[Gluster-Maintainers] Lock down period merge process
Pranith Kumar Karampuri
pkarampu at redhat.com
Mon Sep 3 05:47:49 UTC 2018
On Wed, Aug 22, 2018 at 5:54 PM Shyam Ranganathan <srangana at redhat.com>
wrote:
> On 08/18/2018 12:45 AM, Pranith Kumar Karampuri wrote:
> >
> >
> > On Tue, Aug 14, 2018 at 5:29 PM Shyam Ranganathan <srangana at redhat.com
> > <mailto:srangana at redhat.com>> wrote:
> >
> > On 08/09/2018 01:24 AM, Pranith Kumar Karampuri wrote:
> > >
> > >
> > > On Thu, Aug 9, 2018 at 1:25 AM Shyam Ranganathan
> > <srangana at redhat.com <mailto:srangana at redhat.com>
> > > <mailto:srangana at redhat.com <mailto:srangana at redhat.com>>> wrote:
> > >
> > > Maintainers,
> > >
> > > The following thread talks about a merge during a merge
> > lockdown, with
> > > differing view points (this mail is not to discuss the view
> > points).
> > >
> > > The root of the problem is that we leave the current process
> > to good
> > > faith.
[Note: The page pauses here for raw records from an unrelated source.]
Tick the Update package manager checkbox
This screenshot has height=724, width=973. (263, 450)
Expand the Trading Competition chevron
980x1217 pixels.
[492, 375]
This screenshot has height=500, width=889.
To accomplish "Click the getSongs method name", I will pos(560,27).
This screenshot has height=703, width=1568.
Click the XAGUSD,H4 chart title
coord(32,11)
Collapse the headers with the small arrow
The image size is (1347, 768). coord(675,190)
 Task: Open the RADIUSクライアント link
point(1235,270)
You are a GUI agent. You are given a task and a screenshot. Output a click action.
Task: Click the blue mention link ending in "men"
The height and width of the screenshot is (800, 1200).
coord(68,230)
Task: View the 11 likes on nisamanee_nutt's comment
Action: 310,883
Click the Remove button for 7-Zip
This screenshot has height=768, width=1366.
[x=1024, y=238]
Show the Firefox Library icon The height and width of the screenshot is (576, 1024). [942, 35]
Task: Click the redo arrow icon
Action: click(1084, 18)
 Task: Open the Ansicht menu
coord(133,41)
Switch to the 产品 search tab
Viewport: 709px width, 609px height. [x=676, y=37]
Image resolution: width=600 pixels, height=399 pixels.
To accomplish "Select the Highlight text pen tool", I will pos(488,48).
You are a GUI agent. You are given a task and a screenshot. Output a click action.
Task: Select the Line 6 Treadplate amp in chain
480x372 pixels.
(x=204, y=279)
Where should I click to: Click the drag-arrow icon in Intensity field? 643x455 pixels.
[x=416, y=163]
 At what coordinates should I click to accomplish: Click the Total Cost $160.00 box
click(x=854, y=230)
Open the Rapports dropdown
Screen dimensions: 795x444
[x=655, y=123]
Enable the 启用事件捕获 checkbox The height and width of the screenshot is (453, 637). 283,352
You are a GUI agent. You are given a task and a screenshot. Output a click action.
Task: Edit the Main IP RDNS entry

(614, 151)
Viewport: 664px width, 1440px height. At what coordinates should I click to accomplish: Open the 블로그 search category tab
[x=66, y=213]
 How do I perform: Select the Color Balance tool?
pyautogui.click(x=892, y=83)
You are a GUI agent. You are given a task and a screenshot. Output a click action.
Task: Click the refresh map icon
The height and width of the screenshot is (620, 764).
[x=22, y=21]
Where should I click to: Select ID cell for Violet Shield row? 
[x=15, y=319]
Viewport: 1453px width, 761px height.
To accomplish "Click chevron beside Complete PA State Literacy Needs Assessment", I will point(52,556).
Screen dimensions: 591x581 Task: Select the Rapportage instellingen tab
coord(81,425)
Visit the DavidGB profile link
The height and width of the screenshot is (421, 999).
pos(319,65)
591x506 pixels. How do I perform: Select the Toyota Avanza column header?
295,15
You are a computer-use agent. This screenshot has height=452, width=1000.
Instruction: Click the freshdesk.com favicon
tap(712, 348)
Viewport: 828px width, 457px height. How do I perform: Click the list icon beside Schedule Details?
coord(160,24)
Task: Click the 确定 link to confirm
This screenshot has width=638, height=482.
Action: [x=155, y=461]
If we have a simple rule that we will not merge
> > anything during a
> > > lock down period, this confusion and any future repetitions of
> > the same
> > > would not occur.
> > >
> > > I propose that we follow the simpler rule, and would like to
> hear
> > > thoughts around this.
> > >
> > > This also means that in the future, we may not need to remove
> > commit
> > > access for other maintainers, as we do *not* follow a good
> > faith policy,
> > > and instead depend on being able to revert and announce on the
> > threads
> > > why we do so.
> > >
> > >
> > > I think it is a good opportunity to establish guidelines and
> > process so
> > > that we don't end up in this state in future where one needs to
> lock
> > > down the branch to make it stable. From that p.o.v. discussion on
> this
> > > thread about establishing a process for lock down probably doesn't
> add
> > > much value. My personal opinion for this instance at least is that
> > it is
> > > good that it was locked down. I tend to forget things and not
> > having the
> > > access to commit helped follow the process automatically :-).
> >
> > The intention is that master and release branches are always
> maintained
> > in good working order. This involves, tests and related checks
> passing
> > *always*.
> >
> > When this situation is breached, correcting it immediately is better
> > than letting it build up, as that would entail longer times and more
> > people to fix things up.
> >
> > In an ideal world, if nightly runs fail, the next thing done would
> be to
> > examine patches that were added between the 2 runs, and see if they
> are
> > the cause for failure, and back them out.
> >
> > Hence calling to backout patches is something that would happen more
> > regularly in the future if things are breaking.
> >
> >
> > I'm with you till here.
> >
> >
> >
> > Lock down may happen if 2 consecutive nightly builds fail, so as to
> > rectify the situation ASAP, and then move onto other work.
> >
> > In short, what I wanted to say is that preventing lock downs in the
> > future, is not a state we aspire for.
> >
> >
> > What are the problems you foresee in aspiring for preventing lock downs
> > for everyone?
>
> Any project will have test failures, when things are put together and
> exercised in different environments.
>
> For us, these environments, at present, are nightly regression on
> centOS7, Brick-mux enabled regression, lcov, clang and in the future we
> hope to increase this to ASAN, performance baselines, memory leak
> checks, etc.
>
> The whole intent of adding such tests and checks to the test pipeline,
> is to ensure that regressions to the good state, are caught early and
> regularly.
>
> When these tests and checks actually show up errors/issues, is when we
> need to pay attention to the same and focus first on getting us back on
> track.
>
> At the above juncture, is when we need the lockdown or commit blackout
> (or whatever we want to call it). The intent is to ensure that we do not
> add more patches and further destabilize the branch, but stabilize it
> first and then get other changes in later.
>
> There is a certain probability with which the above event will happen,
> and that can be reduced, if we are more stringent in our development
> practices, and ensuring code health is maintained (both by more checks
> in smoke and more tests per patch or even otherwise, and also by keener
> reviews and other such means).
>
> We also need to be proactive to, monitoring and fixing, failures in the
> tests, so that we can address them quickly, rather than someone calling
> out a lockdown.
>
> Now, is your question that we should avoid the above state altogether?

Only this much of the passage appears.